**Record excerpts**
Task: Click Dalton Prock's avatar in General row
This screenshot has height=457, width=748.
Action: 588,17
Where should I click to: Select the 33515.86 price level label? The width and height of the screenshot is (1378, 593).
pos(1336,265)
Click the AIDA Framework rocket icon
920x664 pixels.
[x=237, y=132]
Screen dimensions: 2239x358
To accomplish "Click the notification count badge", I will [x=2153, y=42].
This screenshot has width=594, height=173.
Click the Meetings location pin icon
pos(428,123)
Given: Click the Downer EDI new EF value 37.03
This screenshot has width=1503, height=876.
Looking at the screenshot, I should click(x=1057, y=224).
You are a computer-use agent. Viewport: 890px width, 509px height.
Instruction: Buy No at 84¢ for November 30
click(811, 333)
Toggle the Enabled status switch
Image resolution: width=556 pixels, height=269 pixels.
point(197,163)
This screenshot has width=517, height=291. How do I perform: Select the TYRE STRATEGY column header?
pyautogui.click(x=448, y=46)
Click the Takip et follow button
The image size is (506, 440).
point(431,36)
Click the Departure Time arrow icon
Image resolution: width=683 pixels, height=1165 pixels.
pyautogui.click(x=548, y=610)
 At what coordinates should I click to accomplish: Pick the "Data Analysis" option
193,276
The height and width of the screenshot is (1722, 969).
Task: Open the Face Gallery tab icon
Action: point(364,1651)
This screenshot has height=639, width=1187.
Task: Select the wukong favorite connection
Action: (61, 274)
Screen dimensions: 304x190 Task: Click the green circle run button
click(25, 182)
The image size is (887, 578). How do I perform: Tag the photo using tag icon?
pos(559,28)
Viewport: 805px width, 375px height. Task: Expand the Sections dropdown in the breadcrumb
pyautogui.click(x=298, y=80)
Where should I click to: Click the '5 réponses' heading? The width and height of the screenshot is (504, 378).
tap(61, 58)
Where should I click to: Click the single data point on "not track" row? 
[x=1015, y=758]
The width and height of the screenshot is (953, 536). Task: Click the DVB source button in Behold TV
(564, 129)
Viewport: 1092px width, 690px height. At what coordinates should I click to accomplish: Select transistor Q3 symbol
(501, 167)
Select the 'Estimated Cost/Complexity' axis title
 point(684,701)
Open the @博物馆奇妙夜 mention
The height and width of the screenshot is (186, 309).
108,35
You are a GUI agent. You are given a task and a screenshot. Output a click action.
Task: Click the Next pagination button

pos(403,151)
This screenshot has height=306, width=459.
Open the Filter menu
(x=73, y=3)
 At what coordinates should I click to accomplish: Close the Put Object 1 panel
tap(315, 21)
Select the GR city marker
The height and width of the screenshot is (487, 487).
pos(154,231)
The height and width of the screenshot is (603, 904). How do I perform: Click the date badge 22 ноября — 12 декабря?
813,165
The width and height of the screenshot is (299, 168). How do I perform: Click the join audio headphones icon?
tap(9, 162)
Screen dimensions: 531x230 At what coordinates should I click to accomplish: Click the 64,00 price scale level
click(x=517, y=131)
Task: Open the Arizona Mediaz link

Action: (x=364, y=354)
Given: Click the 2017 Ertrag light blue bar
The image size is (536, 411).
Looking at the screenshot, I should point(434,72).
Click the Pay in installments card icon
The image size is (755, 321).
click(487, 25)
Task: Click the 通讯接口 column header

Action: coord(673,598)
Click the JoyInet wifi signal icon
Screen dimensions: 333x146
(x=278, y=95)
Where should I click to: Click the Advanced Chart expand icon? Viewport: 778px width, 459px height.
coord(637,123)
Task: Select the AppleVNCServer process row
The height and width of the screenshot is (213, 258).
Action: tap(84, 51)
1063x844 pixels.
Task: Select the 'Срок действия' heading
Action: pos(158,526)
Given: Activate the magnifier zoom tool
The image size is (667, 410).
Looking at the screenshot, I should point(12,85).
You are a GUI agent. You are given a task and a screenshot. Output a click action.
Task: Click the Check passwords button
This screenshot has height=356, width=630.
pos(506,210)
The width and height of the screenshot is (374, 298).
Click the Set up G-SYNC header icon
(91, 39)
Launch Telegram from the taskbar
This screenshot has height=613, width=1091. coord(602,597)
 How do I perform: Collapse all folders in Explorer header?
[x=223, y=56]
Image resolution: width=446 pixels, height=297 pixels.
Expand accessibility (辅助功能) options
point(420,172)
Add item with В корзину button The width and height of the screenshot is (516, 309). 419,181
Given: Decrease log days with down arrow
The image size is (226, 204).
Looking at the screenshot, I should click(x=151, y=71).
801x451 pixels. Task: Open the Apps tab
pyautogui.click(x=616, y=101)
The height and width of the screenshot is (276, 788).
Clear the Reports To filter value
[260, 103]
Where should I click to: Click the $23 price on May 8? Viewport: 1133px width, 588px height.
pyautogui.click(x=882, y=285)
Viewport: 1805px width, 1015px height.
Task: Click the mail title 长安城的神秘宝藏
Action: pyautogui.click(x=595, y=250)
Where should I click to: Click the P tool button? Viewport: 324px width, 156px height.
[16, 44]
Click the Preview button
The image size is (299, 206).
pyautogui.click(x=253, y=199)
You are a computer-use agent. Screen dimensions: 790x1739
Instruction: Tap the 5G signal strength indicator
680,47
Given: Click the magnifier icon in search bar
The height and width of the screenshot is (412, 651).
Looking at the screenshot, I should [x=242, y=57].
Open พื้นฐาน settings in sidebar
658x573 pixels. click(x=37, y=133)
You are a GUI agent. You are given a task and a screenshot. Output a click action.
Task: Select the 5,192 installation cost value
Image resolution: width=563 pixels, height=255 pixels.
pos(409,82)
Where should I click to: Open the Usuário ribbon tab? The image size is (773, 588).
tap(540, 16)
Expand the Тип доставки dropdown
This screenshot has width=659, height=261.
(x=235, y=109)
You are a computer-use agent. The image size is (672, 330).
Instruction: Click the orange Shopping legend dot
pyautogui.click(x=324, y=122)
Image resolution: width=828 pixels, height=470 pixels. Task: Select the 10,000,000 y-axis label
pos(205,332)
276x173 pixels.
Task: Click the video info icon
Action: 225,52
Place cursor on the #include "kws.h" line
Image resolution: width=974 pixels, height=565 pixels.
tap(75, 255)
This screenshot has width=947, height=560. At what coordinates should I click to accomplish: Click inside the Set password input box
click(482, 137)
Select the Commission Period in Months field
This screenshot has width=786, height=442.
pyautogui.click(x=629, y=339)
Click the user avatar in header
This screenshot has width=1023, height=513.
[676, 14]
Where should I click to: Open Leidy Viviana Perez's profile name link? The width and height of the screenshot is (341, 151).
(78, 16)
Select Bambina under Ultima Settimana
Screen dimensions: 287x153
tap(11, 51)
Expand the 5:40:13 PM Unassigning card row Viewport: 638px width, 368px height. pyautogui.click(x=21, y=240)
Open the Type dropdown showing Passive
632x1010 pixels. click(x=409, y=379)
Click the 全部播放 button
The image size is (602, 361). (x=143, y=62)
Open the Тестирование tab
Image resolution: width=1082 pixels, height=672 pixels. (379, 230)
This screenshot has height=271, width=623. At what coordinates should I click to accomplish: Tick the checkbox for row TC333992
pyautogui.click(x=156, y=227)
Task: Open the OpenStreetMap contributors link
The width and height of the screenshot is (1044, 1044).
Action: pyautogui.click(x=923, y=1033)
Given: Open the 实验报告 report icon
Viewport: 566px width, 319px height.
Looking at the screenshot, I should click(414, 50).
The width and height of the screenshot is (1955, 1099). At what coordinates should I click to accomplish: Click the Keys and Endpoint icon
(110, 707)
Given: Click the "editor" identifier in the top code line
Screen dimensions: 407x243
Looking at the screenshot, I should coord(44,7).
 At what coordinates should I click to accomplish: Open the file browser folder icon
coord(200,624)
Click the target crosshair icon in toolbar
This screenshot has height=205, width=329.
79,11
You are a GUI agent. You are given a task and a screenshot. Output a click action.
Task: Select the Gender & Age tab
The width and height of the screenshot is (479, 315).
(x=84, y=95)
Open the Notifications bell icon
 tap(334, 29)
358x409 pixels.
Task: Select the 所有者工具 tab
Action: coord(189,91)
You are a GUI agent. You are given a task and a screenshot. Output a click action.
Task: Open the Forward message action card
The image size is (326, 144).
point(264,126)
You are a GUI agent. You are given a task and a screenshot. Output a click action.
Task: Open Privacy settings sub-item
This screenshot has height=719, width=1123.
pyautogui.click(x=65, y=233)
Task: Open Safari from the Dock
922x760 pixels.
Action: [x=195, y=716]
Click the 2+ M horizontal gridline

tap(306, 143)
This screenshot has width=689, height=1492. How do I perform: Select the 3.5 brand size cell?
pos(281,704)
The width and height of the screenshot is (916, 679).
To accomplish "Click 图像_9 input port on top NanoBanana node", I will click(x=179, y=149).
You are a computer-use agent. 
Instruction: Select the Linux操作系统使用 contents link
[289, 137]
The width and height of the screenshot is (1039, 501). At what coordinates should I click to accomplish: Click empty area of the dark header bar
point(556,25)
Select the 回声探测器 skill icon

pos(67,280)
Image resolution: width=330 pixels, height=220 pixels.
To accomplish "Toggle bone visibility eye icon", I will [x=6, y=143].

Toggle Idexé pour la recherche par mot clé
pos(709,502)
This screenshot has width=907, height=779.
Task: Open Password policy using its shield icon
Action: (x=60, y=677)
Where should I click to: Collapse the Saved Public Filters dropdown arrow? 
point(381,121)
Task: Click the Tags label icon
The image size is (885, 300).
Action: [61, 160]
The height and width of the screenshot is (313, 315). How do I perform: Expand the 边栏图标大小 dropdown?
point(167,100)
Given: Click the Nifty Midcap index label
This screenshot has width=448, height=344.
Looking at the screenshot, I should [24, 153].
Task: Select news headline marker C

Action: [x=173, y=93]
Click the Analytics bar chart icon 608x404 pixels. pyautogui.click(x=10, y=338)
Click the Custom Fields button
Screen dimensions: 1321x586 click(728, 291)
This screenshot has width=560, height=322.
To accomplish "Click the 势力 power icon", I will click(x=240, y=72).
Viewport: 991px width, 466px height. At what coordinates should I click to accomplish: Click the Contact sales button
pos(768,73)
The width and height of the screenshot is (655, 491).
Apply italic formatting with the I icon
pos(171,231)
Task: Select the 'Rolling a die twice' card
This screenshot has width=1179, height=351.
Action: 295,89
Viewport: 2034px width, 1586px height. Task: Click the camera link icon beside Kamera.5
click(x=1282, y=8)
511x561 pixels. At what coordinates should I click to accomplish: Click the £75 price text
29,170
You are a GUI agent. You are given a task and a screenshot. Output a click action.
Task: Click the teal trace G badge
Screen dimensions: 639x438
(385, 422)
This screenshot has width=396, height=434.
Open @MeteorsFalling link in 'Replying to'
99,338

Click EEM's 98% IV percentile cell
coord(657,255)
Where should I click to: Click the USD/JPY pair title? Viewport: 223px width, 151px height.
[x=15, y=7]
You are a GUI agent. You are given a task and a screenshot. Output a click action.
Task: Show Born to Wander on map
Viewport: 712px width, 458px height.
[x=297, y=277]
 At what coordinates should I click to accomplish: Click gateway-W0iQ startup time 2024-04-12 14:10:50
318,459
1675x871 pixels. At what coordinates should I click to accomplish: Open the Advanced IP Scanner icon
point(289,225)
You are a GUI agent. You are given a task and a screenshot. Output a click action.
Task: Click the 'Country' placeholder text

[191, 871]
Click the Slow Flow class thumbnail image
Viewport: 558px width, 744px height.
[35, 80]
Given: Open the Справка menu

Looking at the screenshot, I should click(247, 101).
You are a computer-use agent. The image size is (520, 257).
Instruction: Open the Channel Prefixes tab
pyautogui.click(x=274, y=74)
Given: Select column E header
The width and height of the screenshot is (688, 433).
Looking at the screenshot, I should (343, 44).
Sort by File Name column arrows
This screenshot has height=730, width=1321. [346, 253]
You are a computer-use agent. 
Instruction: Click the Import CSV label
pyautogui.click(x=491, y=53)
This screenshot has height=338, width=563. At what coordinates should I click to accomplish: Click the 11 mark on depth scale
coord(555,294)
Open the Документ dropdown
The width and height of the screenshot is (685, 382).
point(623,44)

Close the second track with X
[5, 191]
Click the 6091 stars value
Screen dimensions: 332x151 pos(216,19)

**Directions**
The entries above hold the needed span. Transcribe exactly the lines from the one with "The image size is (536, 411)." to the one with "Add item with", both included.

**Result of the task**
The image size is (536, 411).
Looking at the screenshot, I should point(434,72).
Click the Pay in installments card icon
The image size is (755, 321).
click(487, 25)
Task: Click the 通讯接口 column header

Action: coord(673,598)
Click the JoyInet wifi signal icon
Screen dimensions: 333x146
(x=278, y=95)
Where should I click to: Click the Advanced Chart expand icon? Viewport: 778px width, 459px height.
coord(637,123)
Task: Select the AppleVNCServer process row
The height and width of the screenshot is (213, 258).
Action: tap(84, 51)
1063x844 pixels.
Task: Select the 'Срок действия' heading
Action: pos(158,526)
Given: Activate the magnifier zoom tool
The image size is (667, 410).
Looking at the screenshot, I should point(12,85).
You are a GUI agent. You are given a task and a screenshot. Output a click action.
Task: Click the Check passwords button
This screenshot has height=356, width=630.
pos(506,210)
The width and height of the screenshot is (374, 298).
Click the Set up G-SYNC header icon
(91, 39)
Launch Telegram from the taskbar
This screenshot has height=613, width=1091. coord(602,597)
 How do I perform: Collapse all folders in Explorer header?
[x=223, y=56]
Image resolution: width=446 pixels, height=297 pixels.
Expand accessibility (辅助功能) options
point(420,172)
Add item with В корзину button The width and height of the screenshot is (516, 309). 419,181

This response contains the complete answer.